Eukaryotic Cell Cycle Dynamics
To comprehend the intricacies of SARS-CoV-2 replication, it is essential to delve into the eukaryotic cell cycle, a precisely regulated series of events divided into four phases: G1, S, G2, and M. The transition between these phases is tightly controlled by cell cycle checkpoints, with the G1 to S checkpoint being a critical juncture ensuring the cell's readiness for division. Cyclins and cyclin-dependent kinases (CDK) govern cell cycle progression, and their activation is a key determinant. Hypophosphorylated retinoblastoma protein (pRb) exerts inhibitory effects on the cell cycle, but upon phosphorylation by cyclin/CDK complexes, it allows progression into the S phase.

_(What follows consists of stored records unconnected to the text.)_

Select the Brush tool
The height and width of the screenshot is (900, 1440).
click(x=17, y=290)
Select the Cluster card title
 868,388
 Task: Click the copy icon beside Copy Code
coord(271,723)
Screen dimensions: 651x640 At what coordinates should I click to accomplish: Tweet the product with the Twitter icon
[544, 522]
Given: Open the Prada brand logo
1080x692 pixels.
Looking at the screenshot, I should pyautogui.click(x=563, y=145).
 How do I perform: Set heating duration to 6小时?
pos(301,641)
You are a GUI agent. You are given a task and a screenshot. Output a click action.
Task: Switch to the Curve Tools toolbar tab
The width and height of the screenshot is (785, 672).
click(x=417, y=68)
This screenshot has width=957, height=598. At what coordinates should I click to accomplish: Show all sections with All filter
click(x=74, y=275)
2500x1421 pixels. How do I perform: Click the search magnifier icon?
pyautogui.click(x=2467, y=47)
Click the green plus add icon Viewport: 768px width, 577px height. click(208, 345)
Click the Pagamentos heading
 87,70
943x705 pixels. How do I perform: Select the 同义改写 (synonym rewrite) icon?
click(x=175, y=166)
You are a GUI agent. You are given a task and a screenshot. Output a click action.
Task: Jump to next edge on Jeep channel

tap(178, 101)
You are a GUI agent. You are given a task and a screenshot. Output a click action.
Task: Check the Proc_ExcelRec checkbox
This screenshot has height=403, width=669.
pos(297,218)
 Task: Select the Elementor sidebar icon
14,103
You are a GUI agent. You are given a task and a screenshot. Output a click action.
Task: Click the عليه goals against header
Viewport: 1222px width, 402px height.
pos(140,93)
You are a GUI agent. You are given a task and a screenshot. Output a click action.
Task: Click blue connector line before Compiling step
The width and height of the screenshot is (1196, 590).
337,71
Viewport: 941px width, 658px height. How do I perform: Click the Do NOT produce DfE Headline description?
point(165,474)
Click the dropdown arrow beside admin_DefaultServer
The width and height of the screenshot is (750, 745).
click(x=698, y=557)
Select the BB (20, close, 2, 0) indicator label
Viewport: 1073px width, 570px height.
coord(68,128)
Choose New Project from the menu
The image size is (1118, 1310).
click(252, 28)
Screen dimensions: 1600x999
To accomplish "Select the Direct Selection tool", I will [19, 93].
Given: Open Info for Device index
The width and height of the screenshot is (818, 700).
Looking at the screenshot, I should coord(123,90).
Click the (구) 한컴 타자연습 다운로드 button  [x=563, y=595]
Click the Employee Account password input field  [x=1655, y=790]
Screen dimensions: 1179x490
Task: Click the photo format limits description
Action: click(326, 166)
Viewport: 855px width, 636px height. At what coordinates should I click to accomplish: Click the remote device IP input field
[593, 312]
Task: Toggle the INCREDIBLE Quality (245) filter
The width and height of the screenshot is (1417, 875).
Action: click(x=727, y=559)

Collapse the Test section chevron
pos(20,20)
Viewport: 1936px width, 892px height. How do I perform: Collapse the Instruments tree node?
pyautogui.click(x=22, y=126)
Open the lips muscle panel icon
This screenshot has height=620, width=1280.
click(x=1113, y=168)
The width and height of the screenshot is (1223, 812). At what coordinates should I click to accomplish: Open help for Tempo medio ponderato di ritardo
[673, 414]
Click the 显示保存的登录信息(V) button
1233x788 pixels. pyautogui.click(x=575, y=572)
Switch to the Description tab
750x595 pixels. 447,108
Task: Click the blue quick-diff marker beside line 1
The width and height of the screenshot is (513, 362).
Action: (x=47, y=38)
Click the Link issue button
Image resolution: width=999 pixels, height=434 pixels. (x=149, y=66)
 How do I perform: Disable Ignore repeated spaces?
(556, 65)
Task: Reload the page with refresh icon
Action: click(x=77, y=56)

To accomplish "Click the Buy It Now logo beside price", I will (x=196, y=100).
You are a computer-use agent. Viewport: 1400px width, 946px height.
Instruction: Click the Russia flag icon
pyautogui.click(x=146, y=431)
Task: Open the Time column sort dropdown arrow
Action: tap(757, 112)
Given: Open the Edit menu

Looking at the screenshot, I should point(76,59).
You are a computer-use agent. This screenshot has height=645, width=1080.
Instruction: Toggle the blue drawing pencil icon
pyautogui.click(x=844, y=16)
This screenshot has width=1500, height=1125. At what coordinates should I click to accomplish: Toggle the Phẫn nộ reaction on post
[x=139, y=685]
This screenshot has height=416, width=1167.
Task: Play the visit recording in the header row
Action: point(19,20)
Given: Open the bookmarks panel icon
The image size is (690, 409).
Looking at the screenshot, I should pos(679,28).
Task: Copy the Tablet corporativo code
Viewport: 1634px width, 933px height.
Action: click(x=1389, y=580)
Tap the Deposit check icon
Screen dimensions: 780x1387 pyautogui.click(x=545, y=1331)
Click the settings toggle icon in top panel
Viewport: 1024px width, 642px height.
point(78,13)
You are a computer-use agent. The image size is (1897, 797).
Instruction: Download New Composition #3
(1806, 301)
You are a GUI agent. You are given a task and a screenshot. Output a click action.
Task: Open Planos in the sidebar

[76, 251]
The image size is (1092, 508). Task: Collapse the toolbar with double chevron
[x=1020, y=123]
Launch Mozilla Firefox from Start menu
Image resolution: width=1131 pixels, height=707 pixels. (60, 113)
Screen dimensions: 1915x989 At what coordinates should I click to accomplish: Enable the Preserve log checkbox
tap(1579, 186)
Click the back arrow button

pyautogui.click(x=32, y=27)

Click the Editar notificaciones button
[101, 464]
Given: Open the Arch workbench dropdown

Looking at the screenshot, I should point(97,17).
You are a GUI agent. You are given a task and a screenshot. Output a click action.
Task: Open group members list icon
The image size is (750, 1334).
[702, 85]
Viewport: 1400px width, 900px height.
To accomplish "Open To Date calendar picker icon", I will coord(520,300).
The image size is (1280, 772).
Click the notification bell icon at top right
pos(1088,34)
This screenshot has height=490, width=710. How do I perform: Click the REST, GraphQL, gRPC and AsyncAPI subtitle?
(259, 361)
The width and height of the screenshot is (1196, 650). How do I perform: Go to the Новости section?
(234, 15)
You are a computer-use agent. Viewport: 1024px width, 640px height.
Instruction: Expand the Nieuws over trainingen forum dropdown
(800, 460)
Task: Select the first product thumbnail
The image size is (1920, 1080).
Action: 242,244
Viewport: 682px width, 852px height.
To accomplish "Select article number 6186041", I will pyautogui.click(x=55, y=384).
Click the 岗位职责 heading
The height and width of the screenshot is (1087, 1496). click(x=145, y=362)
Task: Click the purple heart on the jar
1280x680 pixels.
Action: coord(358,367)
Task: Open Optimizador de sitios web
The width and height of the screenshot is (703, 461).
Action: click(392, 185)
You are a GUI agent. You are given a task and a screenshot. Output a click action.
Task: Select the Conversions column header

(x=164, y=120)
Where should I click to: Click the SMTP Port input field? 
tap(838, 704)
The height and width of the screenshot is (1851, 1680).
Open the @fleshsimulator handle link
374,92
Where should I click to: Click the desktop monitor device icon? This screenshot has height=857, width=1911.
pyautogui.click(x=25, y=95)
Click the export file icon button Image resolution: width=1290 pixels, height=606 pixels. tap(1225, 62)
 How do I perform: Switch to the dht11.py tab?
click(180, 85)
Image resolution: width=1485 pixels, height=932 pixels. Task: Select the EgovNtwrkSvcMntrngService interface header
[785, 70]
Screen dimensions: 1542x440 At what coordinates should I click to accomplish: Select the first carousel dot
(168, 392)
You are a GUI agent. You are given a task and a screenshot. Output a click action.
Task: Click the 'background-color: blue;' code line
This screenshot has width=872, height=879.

Viruses Exploiting Host Cell Functions
Viruses, including SARS-CoV and SARS-CoV-2, depend on host cell factors for replication. They often manipulate the host cell cycle to facilitate their own reproduction. Previous studies have demonstrated cell cycle arrest induced by SARS-CoV and related viruses, prompting investigations into whether SARS-CoV-2 follows a similar strategy.
Study Findings: G1-Ce
ll Cycle Arrest Boosts SARS-CoV-2 Replication
The research team conducted a series of experiments using A549 cells, an adenocarcinoma-derived human alveolar basal epithelial cell line, to decipher the relationship between cell cycle arrest and SARS-CoV-2 replication. Surprisingly, treatment with 5-(N-Ethyl-N-isopropyl)amiloride (EIPA), an inhibitor of macropinocytosis, led to a significant increase in SARS-CoV-2 infection in A549 cells. This effect was specific to SARS-CoV-2, as another RNA virus, Hazara virus (HAZV), showed deleterious effects with EIPA treatment. Importantly, EIPA-induced cell cycle arrest in G0/G1, validated through flow cytometry and pRb phosphorylation analysis, revealed that the observed increase in SARS-CoV-2 infection was independent of p53.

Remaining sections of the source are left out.